Было ощущение новой и несколько тревожной волны свободы, звонкое и опасное. В Москве, в Манеже, на юбилейной выставке МОСХа впервые показали Фалька, других почти запрещенных художников, а на втором этаже — новых молодых.
Через несколько дней в лектории Русского музея я читал лекцию о современном западном искусстве. Не стану утверждать, что в этой скользкой по тем временам области я был крупнейшим специалистом. Но тогда этой темой занимались немногие, и с позиций тоже вполне экстремистских: утверждали, что это «кризис безобразия» либо что только западное (причем в таком салонно-формальном варианте) хорошо. Не могу сказать, что моя позиция отличалась особой смелостью. Просто я не робел перед аудиторией и в рамках дозволенного старался объяснить, что и за пределами соцреализма бывает интересно.
Задавали какие-то вопросы, я отвечал достаточно либерально и, вдохновленный впечатлениями от выставки москвичей в ЛОСХе, неосторожно.
Последним задал вопрос человек, похожий на отставного военного, в кителе без погон. «Товарищ лектор, вы читали сегодняшний номер газеты „Правда“?» — спросил он. Я легкомысленно ответил, что нет, не читал, и почти забыл об этом.
Испугался запоздало, уже на улице. В ту пору найти «Правду» на ближайшем заборе даже гонимому страхом человеку было недолгим делом.
«Высокое призвание советского искусства — служить народу, делу коммунизма» — называлась статья в главной нашей газете.
«Вчера, 1 декабря, руководители партии и правительства посетили выставку московских художников, устроенную в Центральном выставочном зале и посвященную 30-летию Московского отделения Союза художников».

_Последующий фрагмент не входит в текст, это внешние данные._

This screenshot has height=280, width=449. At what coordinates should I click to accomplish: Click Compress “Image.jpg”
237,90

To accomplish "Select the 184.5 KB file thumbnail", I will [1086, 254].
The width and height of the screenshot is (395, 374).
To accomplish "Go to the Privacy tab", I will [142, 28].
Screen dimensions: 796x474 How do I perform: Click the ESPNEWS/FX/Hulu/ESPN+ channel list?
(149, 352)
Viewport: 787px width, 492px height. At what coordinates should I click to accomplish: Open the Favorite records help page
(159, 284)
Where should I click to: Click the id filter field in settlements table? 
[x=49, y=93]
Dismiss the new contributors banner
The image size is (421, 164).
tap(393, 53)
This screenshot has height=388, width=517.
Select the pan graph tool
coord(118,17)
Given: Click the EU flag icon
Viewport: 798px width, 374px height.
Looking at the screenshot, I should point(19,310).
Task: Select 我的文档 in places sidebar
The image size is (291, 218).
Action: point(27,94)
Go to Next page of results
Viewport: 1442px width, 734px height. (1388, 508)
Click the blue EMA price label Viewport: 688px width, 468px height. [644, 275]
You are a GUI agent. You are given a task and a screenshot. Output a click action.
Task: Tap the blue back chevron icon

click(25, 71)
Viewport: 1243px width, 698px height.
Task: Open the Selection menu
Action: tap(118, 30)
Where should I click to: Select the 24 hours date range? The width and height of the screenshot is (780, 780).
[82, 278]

Словом, Хрущев «посетил» Манеж. Светленький декабрьский день — вовсе не метафора — показался сумеречным, липкий, такой знакомый, привычный, словно бы и уютный («все как всегда») страх упал на меня. Власть не давала забыть, в какой стране мы живем. Опять можно было ждать чего угодно.
Впервые в жизни я почувствовал, понял — до самой глубины давно запуганной души, что и моя профессиональная деятельность, моя, стыдно сказать, карьера в опасности. И что это — только начало.
Власть взглянула на меня, как Вий на Хому Брута. Прямо и страшно. Вероятно, этот липкий, ледяной, уже взрослый страх и стал началом иной жизни.
Вспомнил, что меня опять вызывают в военкомат, что опять — уже много дней — таскаюсь я по врачам и добываю унизительные справки в мрачных очередях. Подумал о том, что ждет меня в будущем. В памяти звучало это название одной из глав «Книги джунглей» Киплинга — «Как пришел страх (How fear came)». Моя либеральная отвага таяла куда стремительнее, чем снежинки на мокром асфальте. Затянувшееся детство кончалось.